Dr. Robert Corbett, examined by Mr. James—I am a physician in Glasgow. I remember a patient of the name of Agnes Sennet who died in the Glasgow Royal Infirmary on 29th September, 1845, after taking some strychnia pills intended for another patient. I saw her while she was under the influence of the poison. The symptoms I noticed were a retraction of the mouth, face much suffused and red, the pupils dilated, the head bent back, the spine curved, and the muscles rigid and hard like a board. She died about an hour and a quarter after taking the pills. There would be a quarter of a grain in each of the three pills she took.

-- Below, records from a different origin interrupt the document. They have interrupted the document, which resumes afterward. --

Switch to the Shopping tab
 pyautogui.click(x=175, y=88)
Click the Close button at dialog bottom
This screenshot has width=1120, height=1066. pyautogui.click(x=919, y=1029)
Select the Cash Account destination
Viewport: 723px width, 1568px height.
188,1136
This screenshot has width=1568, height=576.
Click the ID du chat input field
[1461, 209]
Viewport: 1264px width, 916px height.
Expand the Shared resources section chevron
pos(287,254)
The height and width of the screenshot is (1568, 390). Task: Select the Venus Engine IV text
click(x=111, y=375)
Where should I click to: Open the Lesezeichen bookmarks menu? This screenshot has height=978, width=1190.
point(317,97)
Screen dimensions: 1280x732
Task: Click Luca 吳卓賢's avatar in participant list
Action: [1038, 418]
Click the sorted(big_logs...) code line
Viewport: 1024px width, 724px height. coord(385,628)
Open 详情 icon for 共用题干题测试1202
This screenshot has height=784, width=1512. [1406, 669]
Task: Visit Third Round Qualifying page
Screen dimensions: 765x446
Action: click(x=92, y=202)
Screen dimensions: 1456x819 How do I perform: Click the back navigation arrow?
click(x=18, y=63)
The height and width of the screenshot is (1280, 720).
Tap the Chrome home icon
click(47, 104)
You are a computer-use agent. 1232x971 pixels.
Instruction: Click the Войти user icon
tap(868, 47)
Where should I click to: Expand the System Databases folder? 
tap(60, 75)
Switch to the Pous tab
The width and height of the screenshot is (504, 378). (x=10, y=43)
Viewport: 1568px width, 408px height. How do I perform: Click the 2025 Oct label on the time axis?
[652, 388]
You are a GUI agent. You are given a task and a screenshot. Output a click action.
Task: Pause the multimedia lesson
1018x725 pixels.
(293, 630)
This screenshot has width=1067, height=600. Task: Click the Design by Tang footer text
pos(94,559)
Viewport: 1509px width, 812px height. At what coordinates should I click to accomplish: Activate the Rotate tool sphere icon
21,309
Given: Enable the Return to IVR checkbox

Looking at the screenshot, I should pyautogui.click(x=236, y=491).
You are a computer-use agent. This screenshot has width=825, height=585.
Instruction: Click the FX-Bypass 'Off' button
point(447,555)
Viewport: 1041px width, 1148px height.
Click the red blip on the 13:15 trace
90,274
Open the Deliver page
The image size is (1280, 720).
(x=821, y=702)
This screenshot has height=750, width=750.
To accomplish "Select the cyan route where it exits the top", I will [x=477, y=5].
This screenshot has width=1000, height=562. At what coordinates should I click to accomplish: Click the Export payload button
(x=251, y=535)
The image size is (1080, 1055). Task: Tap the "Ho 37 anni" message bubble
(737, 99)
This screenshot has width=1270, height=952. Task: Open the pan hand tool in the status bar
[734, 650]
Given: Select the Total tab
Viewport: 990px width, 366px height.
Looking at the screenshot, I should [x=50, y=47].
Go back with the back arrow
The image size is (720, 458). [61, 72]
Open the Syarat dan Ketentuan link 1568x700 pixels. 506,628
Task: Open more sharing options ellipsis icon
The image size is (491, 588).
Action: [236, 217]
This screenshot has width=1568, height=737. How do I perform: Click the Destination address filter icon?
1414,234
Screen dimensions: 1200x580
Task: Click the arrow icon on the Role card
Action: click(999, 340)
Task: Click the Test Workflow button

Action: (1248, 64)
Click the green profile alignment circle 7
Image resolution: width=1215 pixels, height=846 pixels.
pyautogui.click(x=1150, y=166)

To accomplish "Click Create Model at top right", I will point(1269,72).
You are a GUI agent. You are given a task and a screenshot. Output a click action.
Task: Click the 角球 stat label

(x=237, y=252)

Cross-examined by Mr. Serjeant Shee—The retraction of the angles of the mouth was continuous, but it was worse at times. I did not observe it after death. The hands were not clenched, but semi-bent after death. That semi-bending of the hand is a very common thing in cases of death by violent convulsions. Twenty minutes after taking the medicine she was attacked by the symptoms.
Dr. Watson, examined by the Attorney-General—I am one of the physicians in the Glasgow Royal Infirmary, and attended the case of Agnes Sennet spoken to by the last witness. I saw her about a quarter of an hour after the symptoms first began. She was in violent convulsions; her arms were stretched out and rigid; her feet and legs were also rigid. Just at that moment she did not breathe. That paroxysm subsided almost immediately, and fresh ones came on after a very short interval. They occurred at intervals until they destroyed her. She was about half an hour in dying. She seemed perfectly conscious during the time. At the post-mortem examination the spinal cord was quite healthy. The heart was contracted.
Mary Kelly, examined by Mr. Bodkin—I was a patient in the Glasgow Royal Infirmary, and saw Agnes Sennet take the pills, which were intended for another patient. I saw her take two pills only. After taking the pills she went and sat down by the fire, and in about three-quarters of an hour she was taken ill. She fell back on the floor, and a nurse and I lifted her into bed. The nurse cut her clothes off, and she never moved after she was put upon the bed; she was just like a poker. She never spoke after she fell.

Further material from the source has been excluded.